### Requirement
Transcribe the entries below without changing a word, and omit every picture.

### Data for analysis

◇ ◇ ◇ ◇ ◇

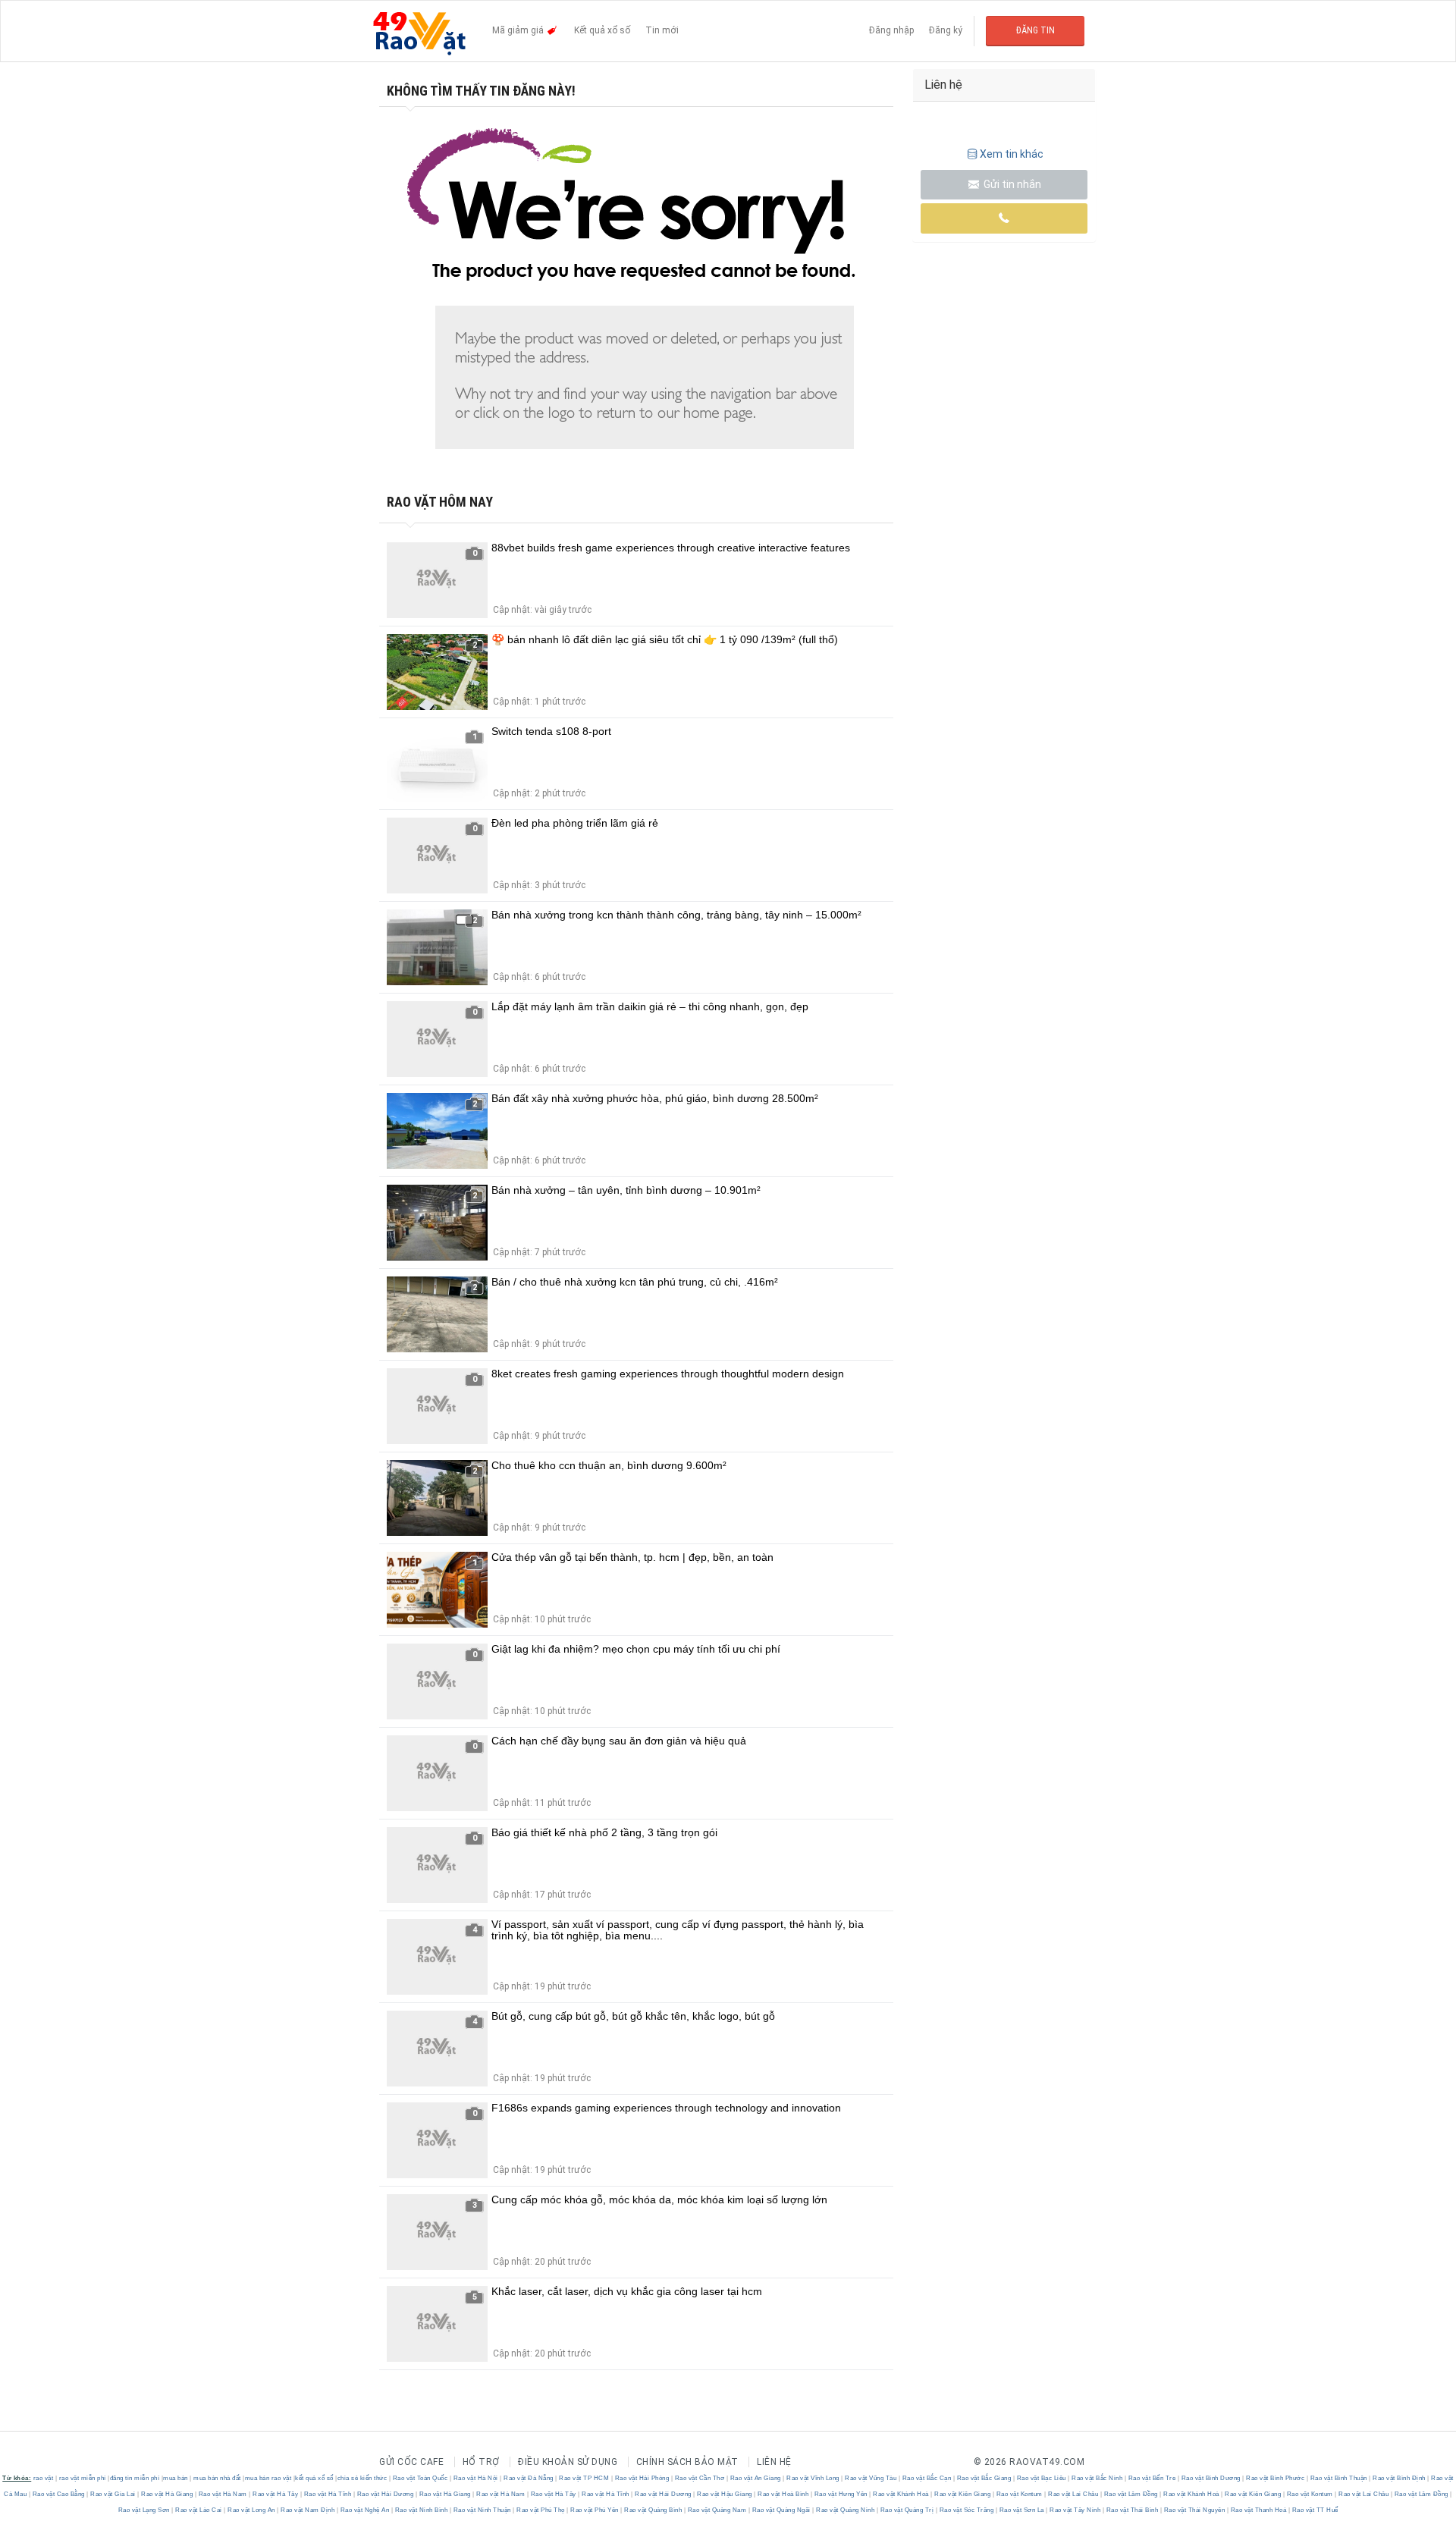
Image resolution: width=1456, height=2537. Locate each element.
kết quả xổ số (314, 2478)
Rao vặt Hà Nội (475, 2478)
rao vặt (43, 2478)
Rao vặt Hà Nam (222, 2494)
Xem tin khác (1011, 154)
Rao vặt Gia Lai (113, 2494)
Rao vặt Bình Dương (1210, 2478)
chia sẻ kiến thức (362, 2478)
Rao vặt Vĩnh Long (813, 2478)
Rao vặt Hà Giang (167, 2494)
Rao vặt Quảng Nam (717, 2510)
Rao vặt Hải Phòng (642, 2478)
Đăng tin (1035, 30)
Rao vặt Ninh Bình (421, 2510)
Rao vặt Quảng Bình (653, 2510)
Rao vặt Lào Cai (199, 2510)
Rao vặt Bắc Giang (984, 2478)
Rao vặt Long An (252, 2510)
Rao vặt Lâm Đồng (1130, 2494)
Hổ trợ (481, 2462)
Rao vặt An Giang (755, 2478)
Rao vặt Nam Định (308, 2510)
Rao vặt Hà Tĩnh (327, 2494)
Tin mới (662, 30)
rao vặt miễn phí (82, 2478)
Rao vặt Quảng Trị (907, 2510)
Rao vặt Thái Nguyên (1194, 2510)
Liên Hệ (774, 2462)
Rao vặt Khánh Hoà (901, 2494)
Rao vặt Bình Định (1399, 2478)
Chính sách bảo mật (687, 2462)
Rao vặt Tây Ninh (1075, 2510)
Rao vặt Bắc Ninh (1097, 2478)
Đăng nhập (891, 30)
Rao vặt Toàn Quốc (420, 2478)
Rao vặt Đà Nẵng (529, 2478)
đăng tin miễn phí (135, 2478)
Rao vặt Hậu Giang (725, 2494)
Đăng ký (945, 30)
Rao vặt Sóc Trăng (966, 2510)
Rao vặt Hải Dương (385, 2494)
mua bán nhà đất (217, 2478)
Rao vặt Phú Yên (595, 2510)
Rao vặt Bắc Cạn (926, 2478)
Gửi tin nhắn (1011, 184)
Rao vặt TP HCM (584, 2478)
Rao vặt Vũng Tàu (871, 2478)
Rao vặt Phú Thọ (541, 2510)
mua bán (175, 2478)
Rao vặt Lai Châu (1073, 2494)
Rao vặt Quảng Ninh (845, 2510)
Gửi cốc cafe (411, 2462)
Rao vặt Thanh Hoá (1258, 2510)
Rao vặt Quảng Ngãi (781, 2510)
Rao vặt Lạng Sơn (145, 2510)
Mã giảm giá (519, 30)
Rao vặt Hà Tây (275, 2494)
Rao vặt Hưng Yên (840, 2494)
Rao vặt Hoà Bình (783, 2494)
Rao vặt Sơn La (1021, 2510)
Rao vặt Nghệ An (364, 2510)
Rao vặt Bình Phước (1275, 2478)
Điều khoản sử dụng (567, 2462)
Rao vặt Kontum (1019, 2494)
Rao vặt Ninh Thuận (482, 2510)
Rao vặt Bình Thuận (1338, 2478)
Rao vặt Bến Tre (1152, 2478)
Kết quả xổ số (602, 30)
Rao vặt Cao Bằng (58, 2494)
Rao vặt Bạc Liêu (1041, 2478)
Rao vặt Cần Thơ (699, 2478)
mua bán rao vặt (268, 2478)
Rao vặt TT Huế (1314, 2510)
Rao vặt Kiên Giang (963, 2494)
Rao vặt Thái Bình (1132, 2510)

◇ ◇ ◇ ◇ ◇

### Task answer
Image resolution: width=1456, height=2537. Locate each element.
kết quả xổ số (314, 2478)
Rao vặt Hà Nội (475, 2478)
rao vặt (43, 2478)
Rao vặt Hà Nam (222, 2494)
Xem tin khác (1011, 154)
Rao vặt Gia Lai (113, 2494)
Rao vặt Bình Dương (1210, 2478)
chia sẻ kiến thức (362, 2478)
Rao vặt Vĩnh Long (813, 2478)
Rao vặt Hà Giang (167, 2494)
Rao vặt Quảng Nam (717, 2510)
Rao vặt Hải Phòng (642, 2478)
Đăng tin (1035, 30)
Rao vặt Ninh Bình (421, 2510)
Rao vặt Quảng Bình (653, 2510)
Rao vặt Lào Cai (199, 2510)
Rao vặt Bắc Giang (984, 2478)
Rao vặt Long An (252, 2510)
Rao vặt Lâm Đồng (1130, 2494)
Hổ trợ (481, 2462)
Rao vặt An Giang (755, 2478)
Rao vặt Nam Định (308, 2510)
Rao vặt Hà Tĩnh (327, 2494)
Tin mới (662, 30)
rao vặt miễn phí (82, 2478)
Rao vặt Quảng Trị (907, 2510)
Rao vặt Thái Nguyên (1194, 2510)
Liên Hệ (774, 2462)
Rao vặt Khánh Hoà (901, 2494)
Rao vặt Bình Định (1399, 2478)
Chính sách bảo mật (687, 2462)
Rao vặt Tây Ninh (1075, 2510)
Rao vặt Bắc Ninh (1097, 2478)
Đăng nhập (891, 30)
Rao vặt Toàn Quốc (420, 2478)
Rao vặt Đà Nẵng (529, 2478)
đăng tin miễn phí (135, 2478)
Rao vặt Hậu Giang (725, 2494)
Đăng ký (945, 30)
Rao vặt Sóc Trăng (966, 2510)
Rao vặt Hải Dương (385, 2494)
mua bán nhà đất (217, 2478)
Rao vặt Phú Yên (595, 2510)
Rao vặt Bắc Cạn (926, 2478)
Gửi tin nhắn (1011, 184)
Rao vặt TP HCM (584, 2478)
Rao vặt Vũng Tàu (871, 2478)
Rao vặt Phú Thọ (541, 2510)
mua bán (175, 2478)
Rao vặt Lai Châu (1073, 2494)
Rao vặt Quảng Ninh (845, 2510)
Gửi cốc cafe (411, 2462)
Rao vặt Thanh Hoá (1258, 2510)
Rao vặt Quảng Ngãi (781, 2510)
Rao vặt Lạng Sơn (145, 2510)
Mã giảm giá (519, 30)
Rao vặt Hà Tây (275, 2494)
Rao vặt Hưng Yên (840, 2494)
Rao vặt Hoà Bình (783, 2494)
Rao vặt Sơn La (1021, 2510)
Rao vặt Nghệ An (364, 2510)
Rao vặt Bình Phước (1275, 2478)
Điều khoản sử dụng (567, 2462)
Rao vặt Kontum (1019, 2494)
Rao vặt Ninh Thuận (482, 2510)
Rao vặt Bình Thuận (1338, 2478)
Rao vặt Bến Tre (1152, 2478)
Kết quả xổ số (602, 30)
Rao vặt Cao Bằng (58, 2494)
Rao vặt Bạc Liêu (1041, 2478)
Rao vặt Cần Thơ (699, 2478)
mua bán rao vặt (268, 2478)
Rao vặt TT Huế (1314, 2510)
Rao vặt Kiên Giang (963, 2494)
Rao vặt Thái Bình (1132, 2510)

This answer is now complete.